#### Exercise description:
The expected answer is the set of lines in the data below between the line holding "Select the Current/Backlog list icon" and the line holding "Click the dark", inclusive, written out exactly.

#### Excerpted records:

· · · · · · ·

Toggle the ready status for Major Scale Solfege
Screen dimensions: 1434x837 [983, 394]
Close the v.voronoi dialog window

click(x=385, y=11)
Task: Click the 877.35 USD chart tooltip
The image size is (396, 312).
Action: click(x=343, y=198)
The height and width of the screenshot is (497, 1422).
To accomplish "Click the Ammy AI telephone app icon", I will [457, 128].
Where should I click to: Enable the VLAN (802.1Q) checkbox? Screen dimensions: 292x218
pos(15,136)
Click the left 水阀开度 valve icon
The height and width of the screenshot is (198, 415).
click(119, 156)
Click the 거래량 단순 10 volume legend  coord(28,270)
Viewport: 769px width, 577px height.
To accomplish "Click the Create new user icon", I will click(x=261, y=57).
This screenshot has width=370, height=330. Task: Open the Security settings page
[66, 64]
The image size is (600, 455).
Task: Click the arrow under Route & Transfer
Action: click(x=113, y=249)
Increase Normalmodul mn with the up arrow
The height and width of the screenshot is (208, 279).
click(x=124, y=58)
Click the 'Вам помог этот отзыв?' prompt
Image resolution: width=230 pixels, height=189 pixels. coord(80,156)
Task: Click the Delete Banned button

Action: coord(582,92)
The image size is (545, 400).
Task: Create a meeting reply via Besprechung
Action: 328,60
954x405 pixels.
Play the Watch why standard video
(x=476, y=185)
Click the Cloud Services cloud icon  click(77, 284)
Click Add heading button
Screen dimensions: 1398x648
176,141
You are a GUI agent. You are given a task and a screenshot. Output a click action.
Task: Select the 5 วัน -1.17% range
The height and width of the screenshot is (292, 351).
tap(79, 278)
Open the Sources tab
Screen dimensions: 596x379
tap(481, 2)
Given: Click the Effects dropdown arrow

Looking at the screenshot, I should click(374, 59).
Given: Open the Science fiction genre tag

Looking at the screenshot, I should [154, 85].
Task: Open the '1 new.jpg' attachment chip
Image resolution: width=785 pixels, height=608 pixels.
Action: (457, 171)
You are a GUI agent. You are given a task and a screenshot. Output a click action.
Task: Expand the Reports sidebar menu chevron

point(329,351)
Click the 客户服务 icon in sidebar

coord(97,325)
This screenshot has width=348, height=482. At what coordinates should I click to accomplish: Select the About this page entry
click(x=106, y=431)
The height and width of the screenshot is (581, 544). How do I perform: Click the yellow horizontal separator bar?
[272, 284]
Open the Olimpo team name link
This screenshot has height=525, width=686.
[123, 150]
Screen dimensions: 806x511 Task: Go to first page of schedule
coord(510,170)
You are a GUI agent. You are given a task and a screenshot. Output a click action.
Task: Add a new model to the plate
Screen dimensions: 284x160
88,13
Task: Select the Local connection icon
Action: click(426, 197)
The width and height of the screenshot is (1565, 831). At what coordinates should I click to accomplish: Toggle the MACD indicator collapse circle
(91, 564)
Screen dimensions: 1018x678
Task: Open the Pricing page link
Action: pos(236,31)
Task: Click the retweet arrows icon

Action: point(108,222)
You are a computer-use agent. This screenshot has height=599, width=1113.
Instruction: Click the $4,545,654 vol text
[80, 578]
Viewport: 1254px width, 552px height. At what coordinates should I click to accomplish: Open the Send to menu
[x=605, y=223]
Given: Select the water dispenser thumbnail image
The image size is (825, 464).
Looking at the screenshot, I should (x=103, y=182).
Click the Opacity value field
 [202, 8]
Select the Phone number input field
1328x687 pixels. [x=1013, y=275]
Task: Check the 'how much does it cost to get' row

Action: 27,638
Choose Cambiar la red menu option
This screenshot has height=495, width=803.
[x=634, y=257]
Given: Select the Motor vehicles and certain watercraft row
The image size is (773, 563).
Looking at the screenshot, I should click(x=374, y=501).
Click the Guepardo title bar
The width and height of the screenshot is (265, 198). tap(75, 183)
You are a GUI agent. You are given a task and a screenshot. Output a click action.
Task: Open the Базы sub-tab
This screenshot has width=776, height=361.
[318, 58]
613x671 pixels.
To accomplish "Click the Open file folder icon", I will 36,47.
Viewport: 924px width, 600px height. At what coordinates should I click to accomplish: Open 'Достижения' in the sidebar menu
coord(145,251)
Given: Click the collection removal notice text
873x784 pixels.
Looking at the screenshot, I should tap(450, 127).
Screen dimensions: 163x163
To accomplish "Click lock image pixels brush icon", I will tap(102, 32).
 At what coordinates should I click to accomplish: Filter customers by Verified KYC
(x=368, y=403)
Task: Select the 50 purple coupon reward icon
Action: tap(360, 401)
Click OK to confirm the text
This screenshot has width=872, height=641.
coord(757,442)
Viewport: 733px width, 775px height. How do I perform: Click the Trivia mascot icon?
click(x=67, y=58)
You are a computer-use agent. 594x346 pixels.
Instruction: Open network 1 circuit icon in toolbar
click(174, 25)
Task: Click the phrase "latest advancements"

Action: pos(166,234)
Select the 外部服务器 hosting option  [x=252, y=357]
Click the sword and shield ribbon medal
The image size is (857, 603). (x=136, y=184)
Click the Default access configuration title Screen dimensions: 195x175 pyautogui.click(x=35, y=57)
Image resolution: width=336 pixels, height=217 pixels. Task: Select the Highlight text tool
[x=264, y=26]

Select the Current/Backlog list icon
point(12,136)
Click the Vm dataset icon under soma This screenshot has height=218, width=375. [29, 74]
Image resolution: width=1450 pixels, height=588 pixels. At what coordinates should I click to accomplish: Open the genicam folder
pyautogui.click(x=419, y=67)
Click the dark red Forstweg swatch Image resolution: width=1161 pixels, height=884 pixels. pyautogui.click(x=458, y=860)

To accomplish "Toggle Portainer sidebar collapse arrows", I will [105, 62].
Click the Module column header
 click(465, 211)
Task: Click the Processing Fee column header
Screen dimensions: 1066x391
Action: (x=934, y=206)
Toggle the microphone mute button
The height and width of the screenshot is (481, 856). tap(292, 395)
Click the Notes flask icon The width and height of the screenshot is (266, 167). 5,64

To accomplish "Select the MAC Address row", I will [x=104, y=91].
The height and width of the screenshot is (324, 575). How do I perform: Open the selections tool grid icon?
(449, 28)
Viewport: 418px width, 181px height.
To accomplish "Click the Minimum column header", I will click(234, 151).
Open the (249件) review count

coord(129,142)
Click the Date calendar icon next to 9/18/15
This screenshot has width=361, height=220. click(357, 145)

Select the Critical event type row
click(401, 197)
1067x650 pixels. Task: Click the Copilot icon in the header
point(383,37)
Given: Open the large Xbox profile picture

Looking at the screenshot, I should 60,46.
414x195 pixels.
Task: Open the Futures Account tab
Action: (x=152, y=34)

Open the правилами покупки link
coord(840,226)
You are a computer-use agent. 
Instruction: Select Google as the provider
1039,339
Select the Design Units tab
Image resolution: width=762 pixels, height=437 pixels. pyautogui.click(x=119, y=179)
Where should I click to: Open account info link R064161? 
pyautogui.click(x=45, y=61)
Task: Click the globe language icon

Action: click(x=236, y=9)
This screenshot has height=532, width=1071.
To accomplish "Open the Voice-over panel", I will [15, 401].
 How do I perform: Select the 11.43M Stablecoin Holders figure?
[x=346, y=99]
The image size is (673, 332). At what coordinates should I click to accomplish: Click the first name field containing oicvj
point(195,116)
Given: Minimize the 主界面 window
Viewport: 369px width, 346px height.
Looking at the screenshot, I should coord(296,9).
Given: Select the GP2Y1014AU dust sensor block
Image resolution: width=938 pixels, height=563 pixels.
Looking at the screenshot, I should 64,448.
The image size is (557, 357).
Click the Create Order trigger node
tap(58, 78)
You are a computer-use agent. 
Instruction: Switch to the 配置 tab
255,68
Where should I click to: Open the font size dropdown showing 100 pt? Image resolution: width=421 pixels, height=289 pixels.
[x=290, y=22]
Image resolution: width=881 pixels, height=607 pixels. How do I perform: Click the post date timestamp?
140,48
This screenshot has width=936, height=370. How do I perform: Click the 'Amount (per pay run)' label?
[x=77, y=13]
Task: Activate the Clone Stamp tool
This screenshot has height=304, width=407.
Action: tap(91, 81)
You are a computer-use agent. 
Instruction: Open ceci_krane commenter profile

· · · · · · ·

#### Your solution:
Select the Current/Backlog list icon
point(12,136)
Click the Vm dataset icon under soma This screenshot has height=218, width=375. [29, 74]
Image resolution: width=1450 pixels, height=588 pixels. At what coordinates should I click to accomplish: Open the genicam folder
pyautogui.click(x=419, y=67)
Click the dark red Forstweg swatch Image resolution: width=1161 pixels, height=884 pixels. pyautogui.click(x=458, y=860)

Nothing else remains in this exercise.